2) More efficient than conventional hybrids: Plug-in hybrids will typically be more efficient than most conventional hybrids when used in the electric mode because they use a smaller battery pack and do not require the engine to be running for the vehicle to operate (since the vehicle is being driven in electric mode, the engine does not need to run).

3) More efficient than conventional hybrids when used in hybrid mode: Plug-in hybrids will typically be more efficient than most conventional hybrids when used in the hybrid mode because they use a smaller battery pack and do not require the engine to be running for the vehicle to operate (since the vehicle is being driven in hybrid mode, the engine does not need to run). This leads us to our next point…
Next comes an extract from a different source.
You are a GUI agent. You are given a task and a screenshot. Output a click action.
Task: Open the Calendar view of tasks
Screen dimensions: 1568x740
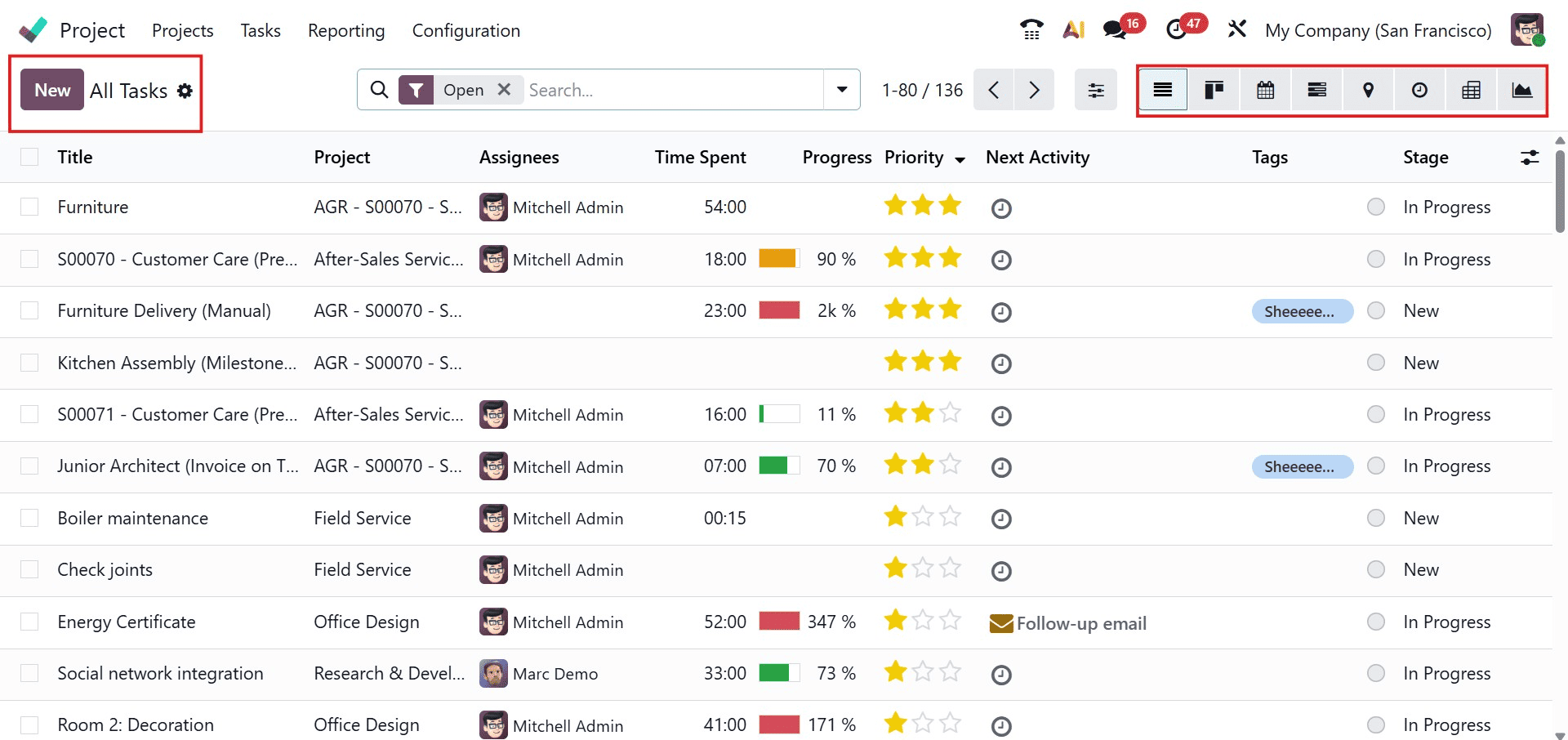click(1265, 90)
4) Higher efficiency than conventional hybrids: Plug-in hybrids are more efficient than most conventional hybrids because they do not require their engines to run as often as conventional hybrids, thus resulting in lower fuel consumption.

5) Less polluting than conventionals: Plug-in hybrids can be less polluting than most traditional combustion engines because they have no tailpipe emissions.

What are the disadvantages of PHEVs?

1) Additional battery life required: While the range of PHEVs is typically longer than that of conventional hybrids, the rechargeable battery pack in these vehicles is larger and heavier than that used in conventional hybrids.

2) More expensive: PHEVs cost more than most conventional hybrids on average since they are more efficient and require a larger battery pack.

3) Less available to consumers: Since plug-in hybrid vehicles are still relatively new, they are not as common as conventional hybrids. As a result, they are not as popular or widely available as most other hybrid cars today.

4) Lower fuel economy: Due to their higher efficiency, plug-in hybrids do not have the same fuel economy as most traditional combustion engines.

5) Higher operating costs: Plug-in hybrid vehicles have higher operating costs compared to traditional combustion engine vehicles due to the additional energy needed for charging the vehicle’s battery pack (or recharging station).

6) More expensive to own over time: Since PHEVs require a larger battery pack than conventional hybrids, they will have higher average ownership costs over time.

7) More expensive to maintain: Due to their greater reliance on electricity, PHEVs are more costly to maintain than most conventional hybrids.


We cannot dispute the fact that PHEVs are becoming popular. If you are planning to buy one, you are on the right track. Their higher fuel economy and lower operating costs are enviable. In addition, they have the added benefit of being able to recharge their batteries using electricity from your home or workplace.

As a result, PHEVs are becoming more common and will continue to be so as more people discover their advantages.


Cleophas is a tech enthusiast and also an automotive engineer. Is specialize in electric vehicles and bikes.